13.5 Nothing in this Clause 13 shall prohibit either party from applying to a court for interim injunctive relief.
13.6 The Parties hereby agree that the decision and outcome of the final method of dispute resolution under this Clause 13 shall be final and binding on both Parties.
14. FORCE MAJEURE
14.1 Neither party will be liable for delay or failure to perform its obligations in the event of a Force Majeure Event.
14.2 Where any Force Majeure Event continues or is expected to continue for a period of more than 30 days, either party shall have the right to terminate this Agreement without penalty.
15. NOTICE AND WAIVER
15.1 Notices required under this Agreement will be sent by email to the email address on the Order or as otherwise agreed in writing for such purpose.
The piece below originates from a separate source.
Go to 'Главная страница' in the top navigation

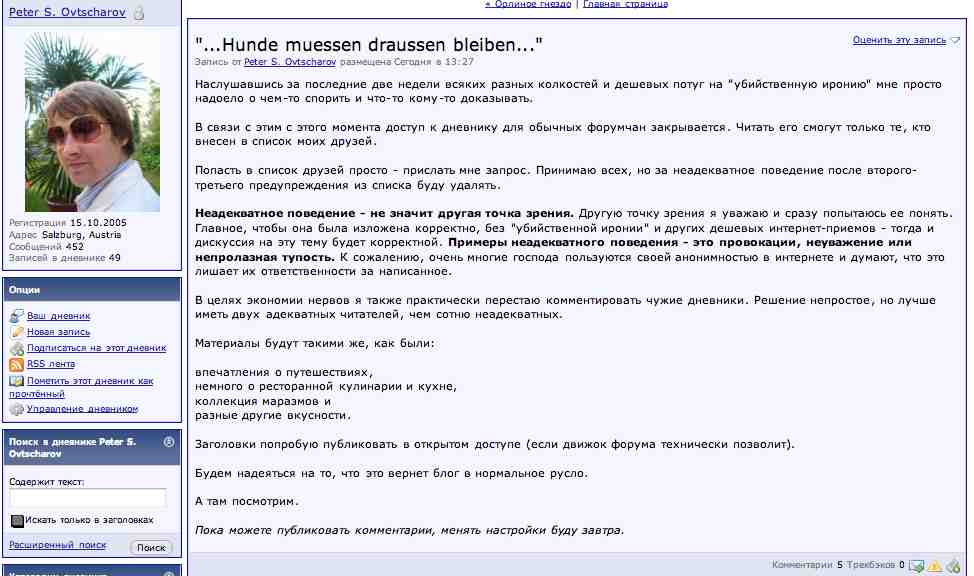(625, 4)
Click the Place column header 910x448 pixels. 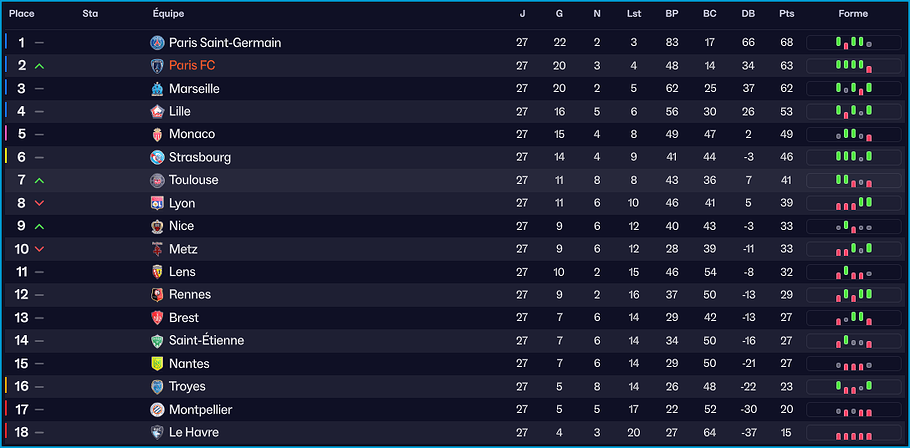(22, 14)
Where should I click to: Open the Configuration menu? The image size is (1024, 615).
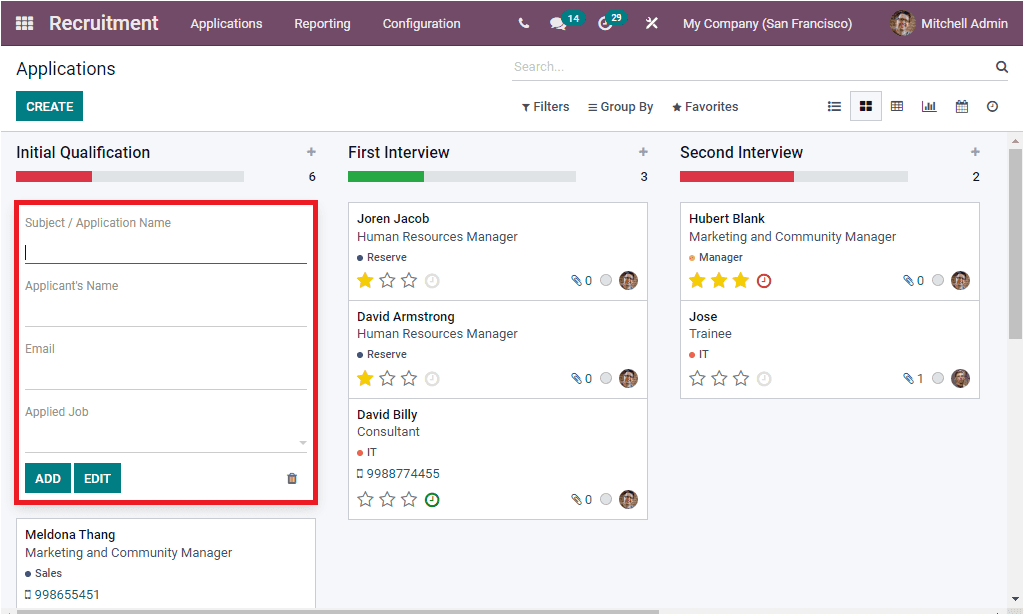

Notice by email is deemed effective on the business day following transmission.
15.2 The failure by the Company to exercise or enforce any right conferred upon it by this Agreement shall not be deemed to be a waiver of any such right.
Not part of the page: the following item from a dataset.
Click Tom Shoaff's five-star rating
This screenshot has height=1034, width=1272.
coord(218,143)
16. RELATIONSHIP BETWEEN THE PARTIES
Nothing in this Agreement shall be deemed to constitute either party as the agent of the other or create a partnership or joint venture between the Parties and neither party shall have power to bind the other party or to contract in the name of or create a liability against the other party in any matter whatsoever.
17. SEVERABILITY
The unenforceability of any single provision of this Agreement shall not affect any other provision which shall remain valid and enforceable. Where such a provision is held to be unenforceable, the Parties shall use their best endeavours to negotiate and agree upon an enforceable provision which achieves to the greatest extent possible the economic, legal and commercial objectives of the unenforceable provision.
18. ENTIRE AGREEMENT
This Agreement constitutes the entire understanding between the Parties and supersedes all prior contracts, negotiations and discussions between the Parties.
19. THIRD PARTY RIGHTS
This Agreement does not create or infer any rights under the Contracts (Rights of Third Parties) Act 1999 which are enforceable by any person who is not a party to this Agreement.
20. GOVERNING LAW
This Agreement shall be governed in accordance with English Law and the Courts of England and Wales shall have exclusive jurisdiction to settle any disputes which may arise out of or in connection with this Agreement.